SAN FRANCISCO - The director of the zoo where a teenager was killed by an escaped tiger acknowledged yesterday that the wall around the animal's pen was just 12 1/2 feet high - about four feet below the height recommended by the accrediting agency for the nation's zoos.
San Francisco Zoo Director Manuel Mollinedo also admitted that it was becoming increasingly clear that the 300-pound Siberian tiger had leaped or climbed out of its open-air enclosure, perhaps by grabbing on to a ledge.
"She had to have jumped," he said. "How she was able to jump that high is amazing to me."

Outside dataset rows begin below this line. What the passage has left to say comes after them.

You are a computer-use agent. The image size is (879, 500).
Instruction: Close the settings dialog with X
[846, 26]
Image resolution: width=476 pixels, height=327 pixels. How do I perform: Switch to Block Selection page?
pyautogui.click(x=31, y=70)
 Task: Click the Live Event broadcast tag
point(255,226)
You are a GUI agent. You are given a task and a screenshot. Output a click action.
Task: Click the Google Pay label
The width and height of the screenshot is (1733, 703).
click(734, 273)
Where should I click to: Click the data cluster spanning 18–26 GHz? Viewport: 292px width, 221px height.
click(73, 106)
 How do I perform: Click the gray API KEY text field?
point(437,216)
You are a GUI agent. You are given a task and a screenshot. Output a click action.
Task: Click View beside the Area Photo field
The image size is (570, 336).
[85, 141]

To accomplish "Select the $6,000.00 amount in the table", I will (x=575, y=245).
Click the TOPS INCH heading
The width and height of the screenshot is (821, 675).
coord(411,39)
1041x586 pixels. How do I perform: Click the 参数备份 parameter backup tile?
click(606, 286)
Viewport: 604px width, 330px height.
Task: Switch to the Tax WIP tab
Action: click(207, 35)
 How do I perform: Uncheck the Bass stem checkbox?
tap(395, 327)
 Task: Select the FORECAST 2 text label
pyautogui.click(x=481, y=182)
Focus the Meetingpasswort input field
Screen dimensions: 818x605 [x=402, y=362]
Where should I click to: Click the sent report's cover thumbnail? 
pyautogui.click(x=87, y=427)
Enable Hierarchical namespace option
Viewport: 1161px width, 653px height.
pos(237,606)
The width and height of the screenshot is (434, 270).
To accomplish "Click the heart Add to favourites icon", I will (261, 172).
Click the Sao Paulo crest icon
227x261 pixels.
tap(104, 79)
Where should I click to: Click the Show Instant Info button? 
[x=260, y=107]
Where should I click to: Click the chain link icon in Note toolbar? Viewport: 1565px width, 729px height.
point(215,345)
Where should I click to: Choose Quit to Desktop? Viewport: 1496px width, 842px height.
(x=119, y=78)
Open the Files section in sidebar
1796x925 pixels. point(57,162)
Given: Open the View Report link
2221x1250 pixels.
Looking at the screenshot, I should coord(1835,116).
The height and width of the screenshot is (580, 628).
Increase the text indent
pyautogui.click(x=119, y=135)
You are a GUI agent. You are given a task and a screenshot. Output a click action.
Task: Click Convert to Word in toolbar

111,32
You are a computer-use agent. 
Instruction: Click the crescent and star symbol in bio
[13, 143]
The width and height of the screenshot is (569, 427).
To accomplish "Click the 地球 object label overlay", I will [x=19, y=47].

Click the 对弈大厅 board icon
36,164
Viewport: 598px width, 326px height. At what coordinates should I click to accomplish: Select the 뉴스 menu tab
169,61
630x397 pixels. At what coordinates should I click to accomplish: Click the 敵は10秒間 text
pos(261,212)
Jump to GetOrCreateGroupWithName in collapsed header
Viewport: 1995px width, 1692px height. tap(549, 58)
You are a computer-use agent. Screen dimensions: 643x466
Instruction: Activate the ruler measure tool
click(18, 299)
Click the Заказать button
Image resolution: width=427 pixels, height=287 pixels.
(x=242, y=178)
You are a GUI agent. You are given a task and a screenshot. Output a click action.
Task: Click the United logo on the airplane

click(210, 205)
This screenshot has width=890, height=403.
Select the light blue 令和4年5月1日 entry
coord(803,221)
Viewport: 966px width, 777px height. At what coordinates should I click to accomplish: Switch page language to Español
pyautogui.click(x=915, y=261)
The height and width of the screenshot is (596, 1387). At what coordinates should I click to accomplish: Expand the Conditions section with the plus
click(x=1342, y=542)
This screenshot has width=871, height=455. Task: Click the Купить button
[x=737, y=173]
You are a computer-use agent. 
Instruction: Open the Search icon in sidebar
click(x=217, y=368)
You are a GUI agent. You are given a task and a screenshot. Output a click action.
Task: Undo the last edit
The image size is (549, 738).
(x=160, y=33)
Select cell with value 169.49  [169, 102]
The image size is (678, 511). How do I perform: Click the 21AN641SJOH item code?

Mollinedo said investigators have ruled out the theory that the tiger escaped through a door behind the exhibit.
According to the Association of Zoos & Aquariums, the walls around a tiger exhibit should be at least 16 feet, 4 inches high. But Mollinedo said the nearly 70-year-old wall was 12 feet, 5 inches, with what he described as a "moat" 33 feet across.
He said that three years ago safety inspectors examined the wall, erected in 1940, and did not raise a fuss about its size.
Mollinedo said the "moat" contained no water and has never had any. He did not address whether that affected the tiger's ability to get out.
On Wednesday, the zoo director said that the wall was 18 feet high and the moat 20 feet wide. Based on those earlier, incorrect estimates, animal experts expressed disbelief that a tiger in captivity could have made such a spectacular leap.
AZA spokesman Steven Feldman said that the minimum height is just a guideline and that a zoo could still be deemed safe even if its wall were lower.
Feldman would not comment on how difficult it would be for a tiger to scale a 12 1/2-foot-wall. But Siberian tigers are known to have phenomenal strength, at least in the wild.
"There are rare glimpses of this in the real world that suggest, when taunted, tigers can be fairly extraordinary in their physical feats," said Ronald Tilson, director of conservation at the Minnesota Zoo and the big-cat expert who sets safety standards for tiger exhibits at North American zoos.
The animal, a female named Tatiana, went on a rampage near closing time on Christmas Day, mauling three visitors before it was shot to death by police. Carlos Sousa Jr., 17, died and two brothers, ages 19 and 23, suffered severe bite and claw wounds.